何が起こっているのか全く理解できない俺は頭を抱えた。
「どうしたの。覚えてない?」
「すみません。もしかして……」
恐る恐る事の成り行きを聞くと予想通りの答えが返ってきた。
それを聞いた俺は絶望感で一杯になってしまった。
彼女にはもうすぐ結婚する相手がいた。
俺は彼女に何度も頭を下げて謝った。
許してくれるとは思っていないがとにかく謝りたかったのだ。
「大丈夫よ」
赤城さんは頭を下げる俺に向かって優しい言葉を掛けてくれた。
俺の傍に来るとそっと手を重ねてこう話した。
「私、貴方の事が気になってるの。もしよかったら私と定期的に会わない?」
衝撃的な話だった。
男と女が定期的に会うというのはつまりそう言う事だ。
俺は今までの彼女の抱いていたイメージが崩され、軽蔑した。
しかしその反面彼女とこうして会えることへの喜びも感じていた。
彼女は周囲から思われている優しさや、凛とした良い女性でもなかったようだ。
俺だけが知ってしまった彼女の本当の姿に俺は心のどこかで喜びに感じていた。
それから彼女の都合のいい時に声を掛けられ身体だけを求め合う関係になった。
間違ってると分かっていても彼女を尊敬する多くの男性たちを考えると自分からこの関係を断ち切る勇気はなかった。

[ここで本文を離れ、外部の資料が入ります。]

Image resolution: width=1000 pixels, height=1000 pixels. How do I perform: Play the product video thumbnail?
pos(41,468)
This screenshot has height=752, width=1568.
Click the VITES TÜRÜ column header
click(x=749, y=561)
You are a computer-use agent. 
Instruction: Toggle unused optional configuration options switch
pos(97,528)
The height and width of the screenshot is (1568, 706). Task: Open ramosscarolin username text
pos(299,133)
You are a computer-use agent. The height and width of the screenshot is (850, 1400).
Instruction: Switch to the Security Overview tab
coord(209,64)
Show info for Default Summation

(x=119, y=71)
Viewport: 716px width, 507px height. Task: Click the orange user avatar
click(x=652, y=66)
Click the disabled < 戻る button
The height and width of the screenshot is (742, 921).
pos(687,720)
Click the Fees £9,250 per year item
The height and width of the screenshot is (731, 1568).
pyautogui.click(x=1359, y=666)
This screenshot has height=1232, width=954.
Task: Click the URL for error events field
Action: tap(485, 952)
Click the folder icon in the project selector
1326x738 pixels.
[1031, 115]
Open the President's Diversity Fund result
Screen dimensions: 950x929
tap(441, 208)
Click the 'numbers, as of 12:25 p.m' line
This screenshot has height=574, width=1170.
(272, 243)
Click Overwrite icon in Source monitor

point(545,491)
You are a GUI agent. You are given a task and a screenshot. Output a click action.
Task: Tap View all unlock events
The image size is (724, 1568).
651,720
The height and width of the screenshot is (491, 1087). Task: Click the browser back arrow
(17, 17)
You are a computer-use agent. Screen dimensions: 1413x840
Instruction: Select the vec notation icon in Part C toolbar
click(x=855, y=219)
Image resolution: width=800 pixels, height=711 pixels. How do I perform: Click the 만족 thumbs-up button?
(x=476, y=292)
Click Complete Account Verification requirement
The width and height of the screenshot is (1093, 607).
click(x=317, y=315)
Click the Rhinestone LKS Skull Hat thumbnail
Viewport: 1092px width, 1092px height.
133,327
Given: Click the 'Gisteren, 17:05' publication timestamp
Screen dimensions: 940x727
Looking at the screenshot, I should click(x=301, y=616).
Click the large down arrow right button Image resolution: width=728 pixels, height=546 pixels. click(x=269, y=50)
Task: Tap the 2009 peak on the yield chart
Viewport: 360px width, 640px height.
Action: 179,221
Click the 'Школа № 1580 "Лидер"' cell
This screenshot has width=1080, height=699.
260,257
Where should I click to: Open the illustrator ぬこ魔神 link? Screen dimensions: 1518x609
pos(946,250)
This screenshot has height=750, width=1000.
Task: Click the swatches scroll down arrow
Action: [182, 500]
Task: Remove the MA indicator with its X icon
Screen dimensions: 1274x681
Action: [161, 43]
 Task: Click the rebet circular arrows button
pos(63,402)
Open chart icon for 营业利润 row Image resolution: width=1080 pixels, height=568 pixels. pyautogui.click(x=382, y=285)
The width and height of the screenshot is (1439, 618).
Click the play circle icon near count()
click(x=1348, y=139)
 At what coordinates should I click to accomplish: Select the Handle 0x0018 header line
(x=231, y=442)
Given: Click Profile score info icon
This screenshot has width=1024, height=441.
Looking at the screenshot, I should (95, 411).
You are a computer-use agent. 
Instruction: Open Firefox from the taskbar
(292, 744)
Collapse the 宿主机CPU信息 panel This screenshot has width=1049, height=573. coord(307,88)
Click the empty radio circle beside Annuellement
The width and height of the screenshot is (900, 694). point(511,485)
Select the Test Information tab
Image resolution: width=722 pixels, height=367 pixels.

遊ばれているのは分かっていたけれど自分から赤城さんと別れるという選択肢を選ぶことはなかった。
「はい。分かりました」
俺は赤城にそう告げると会議室を後にした。
もうこの関係が続いてどれだけ経っただろうか。
定時で事務所を後にして彼女が来るかもしれない自分のアパートに帰る足取りが凄く重たい。
電車に乗って最寄り駅に着くが何度も点滅する横断歩道の信号機を眺めてしまっていた。